Padahal, sebagai perusahaan multinasional yang memiliki pengaruh lebih kuat dari negara, mereka seharusnya memiliki tanggung jawab lebih untuk ikut berperan.
"Padahal, kalau kita mau platform digital bersih dari hoaks, mereka harus mau diajak bicara. Tapi mereka tidak datang," ujar Wijayanto.
Masalah kedua, dalam ragam kesempatan seminar berkaitan dengan moderasi konten, platform-platform digital ini disebut hanya mengirim humas dan penasihat kebijakan, atau posisi serupa.
Hal ini dianggap tak membereskan persoalan. Sebab, sirkulasi konten di media sosial, termasuk yang mengandung ujaran kebencian dan hoaks, justru berkenaan dengan algoritma platform tersebut dan hal itu merupakan urusan engineer platform yang bersangkutan.
"Kita butuh bicara dengan para engineer dari media sosial itu. Masalahnya ada di engineer yang tidak peka pada konteks sosial. Mereka tidak mengerti apa itu hate speech, apa itu hoaks, apa itu discourse analysis, semiotika, dan lain sebagainya," kata Wijayanto.
"Selalu dikatakan ada algoritma dan lain-lain. Tetapi, bagaimana algoritma itu disusun dan cara kerjanya, logikanya seperti apa, kita tidak tahu, tidak transparan. Jadi, masalah untuk moderasi digital kurangnya kemauan platform untuk bicara dan terbuka," ujarnya lagi.

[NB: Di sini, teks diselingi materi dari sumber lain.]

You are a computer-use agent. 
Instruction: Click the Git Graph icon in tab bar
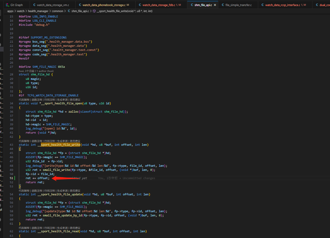(7, 5)
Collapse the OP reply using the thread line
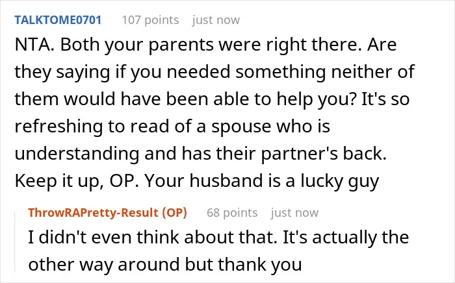The height and width of the screenshot is (283, 455). (15, 242)
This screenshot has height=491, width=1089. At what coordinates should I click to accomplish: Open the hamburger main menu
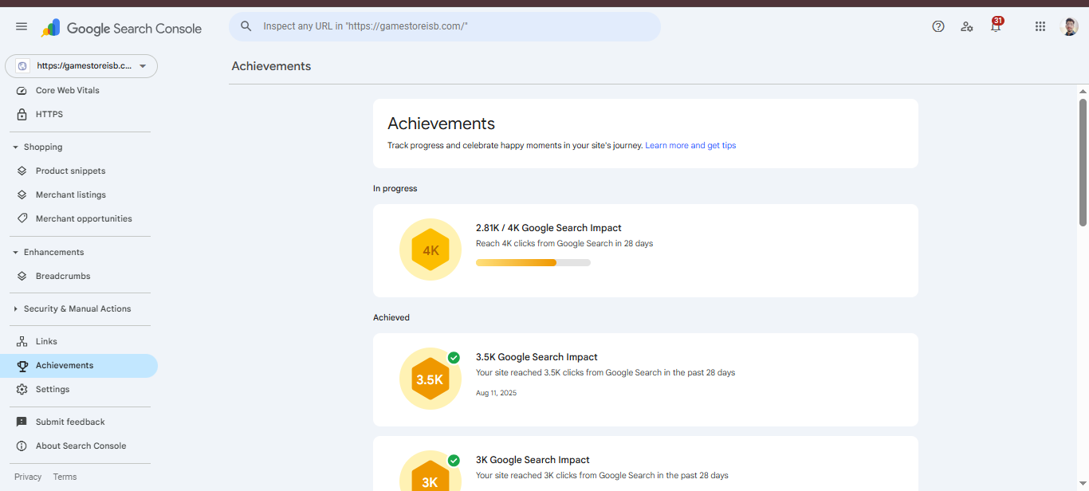(22, 26)
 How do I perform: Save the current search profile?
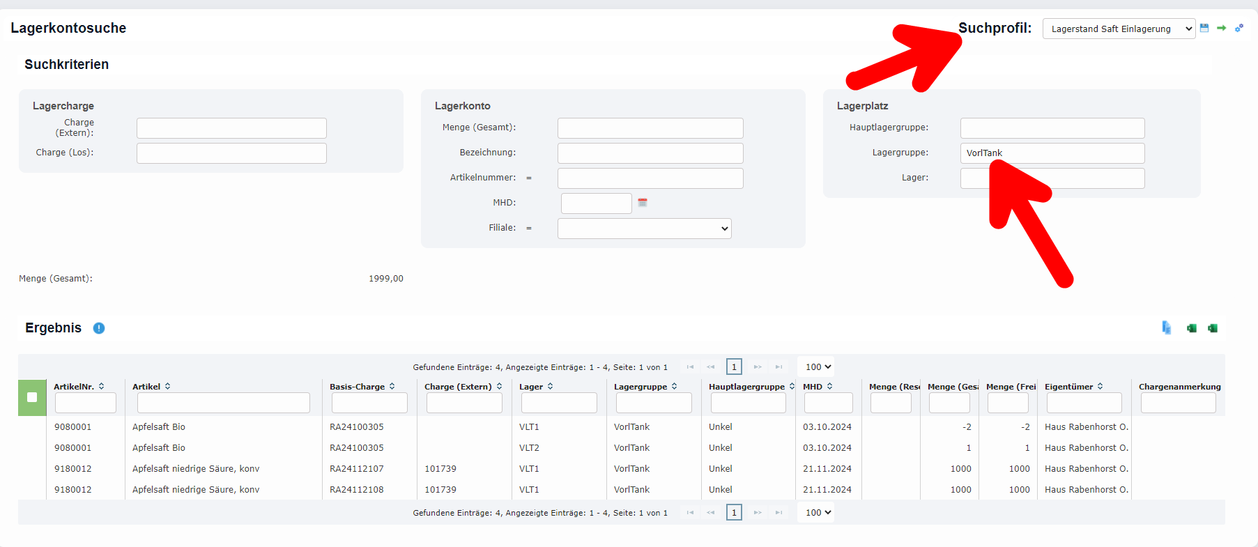point(1204,28)
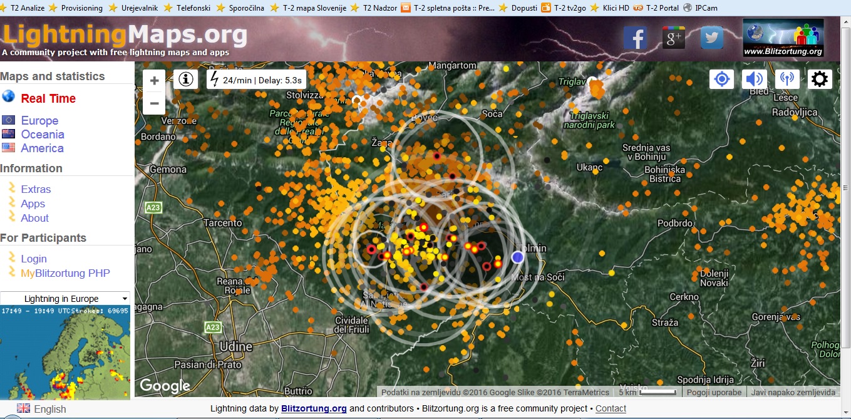The height and width of the screenshot is (419, 851).
Task: Center map on my location
Action: coord(722,79)
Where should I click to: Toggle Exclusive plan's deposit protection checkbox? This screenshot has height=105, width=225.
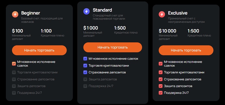[x=161, y=86]
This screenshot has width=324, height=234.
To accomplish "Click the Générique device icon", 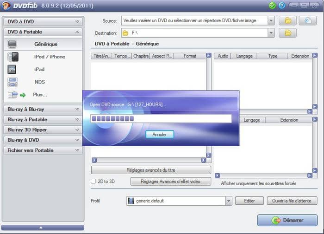I will (x=12, y=44).
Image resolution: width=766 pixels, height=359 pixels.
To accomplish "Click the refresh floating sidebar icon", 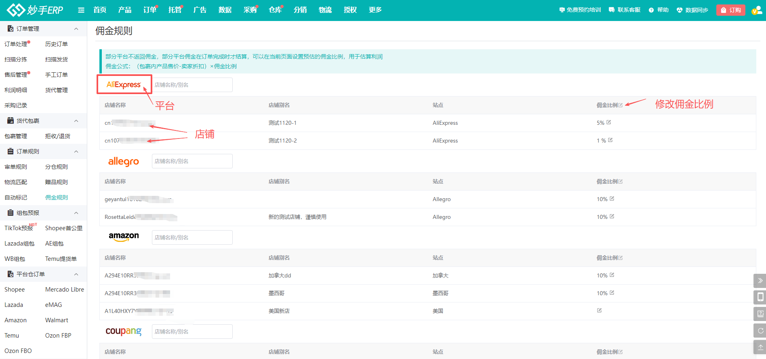I will 760,331.
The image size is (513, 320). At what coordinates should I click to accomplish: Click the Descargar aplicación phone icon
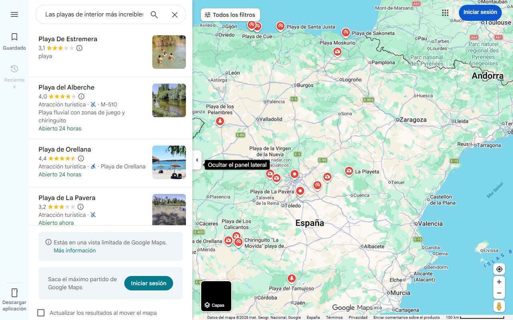[14, 293]
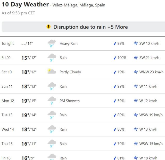Select the Tue 13 day label

point(7,115)
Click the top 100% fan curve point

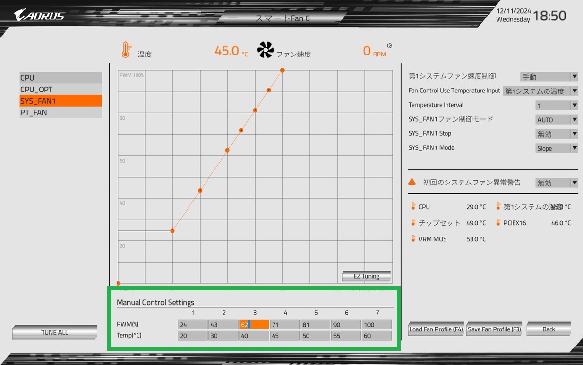282,70
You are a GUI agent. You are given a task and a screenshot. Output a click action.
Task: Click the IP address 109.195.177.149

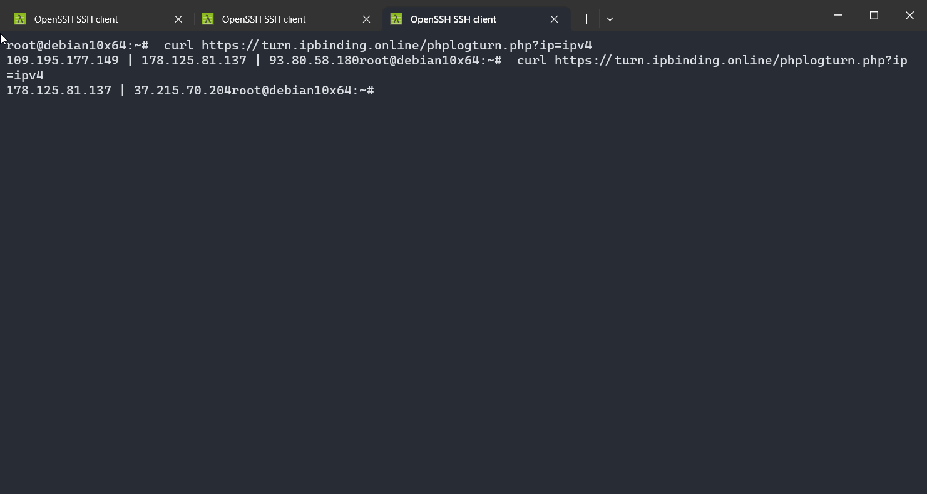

Terbaru, Bawaslu RI duduk bareng dengan perwakilan TikTok Indonesia, yaitu Public Policy & Goverment Relation Manager Faris Mufid.
Koordinator Divisi Pencegahan, Partisipasi Masyarakat, dan Humas Bawaslu RI, Lolly Suhenty, berharap rencana kerja sama ini dapat menciptakan fitur khusus Pemilu 2024 pada platform media sosial asal China tersebut, yakni tautan khusus informasi pemilu dan kanal pelaporan khusus pemilu.
“PR kita bersama ialah bagaimana percakapan yang ada di dunia digital mampu kita maksimalkan, percakapan positif bukan yang negatif, maka karena itu kita butuh kerja sama kita semua,” kata Lolly dikutip situs resmi Bawaslu RI, Minggu (12/2/2023).
Lolly beranggapan bahwa jelang tahun politik, ruang-ruang publik termasuk media sosial termasuk TikTok perlu dijejali dengan informasi kepemiluan.
Kanal pelaporan khusus pemilu dinilai penting untuk mendapatkan prioritas dalam menurunkan konten-konten yang dinyatakan melanggar ketentuan.
"Termasuk percepatan kalau diduga ada konten yang kemudian menghasut atau menimbulkan kekerasan,” ujarnya.
Ini menjadi masalah laten yang belum terpecahkan, yaitu persoalan batas definisi yang sumir antara ujaran kebencian dengan kebebasan berbicara. Hal ini diakui Lolly jauh hari sebelumnya.
"Misalnya sikap pribadi untuk berpolitik. Dalam pandangan Bawaslu, itu (pernyataan sikap pribadi itu) bermuatan menghasut atau mengadu domba. Itu kan tidak boleh, jelas dalam aturan undang-undang. Tetapi, platform memandang ini adalah kebebasan berbicara, kebebasan berekspresi," kata Lolly memberi contoh, pada Selasa (14/6/2022).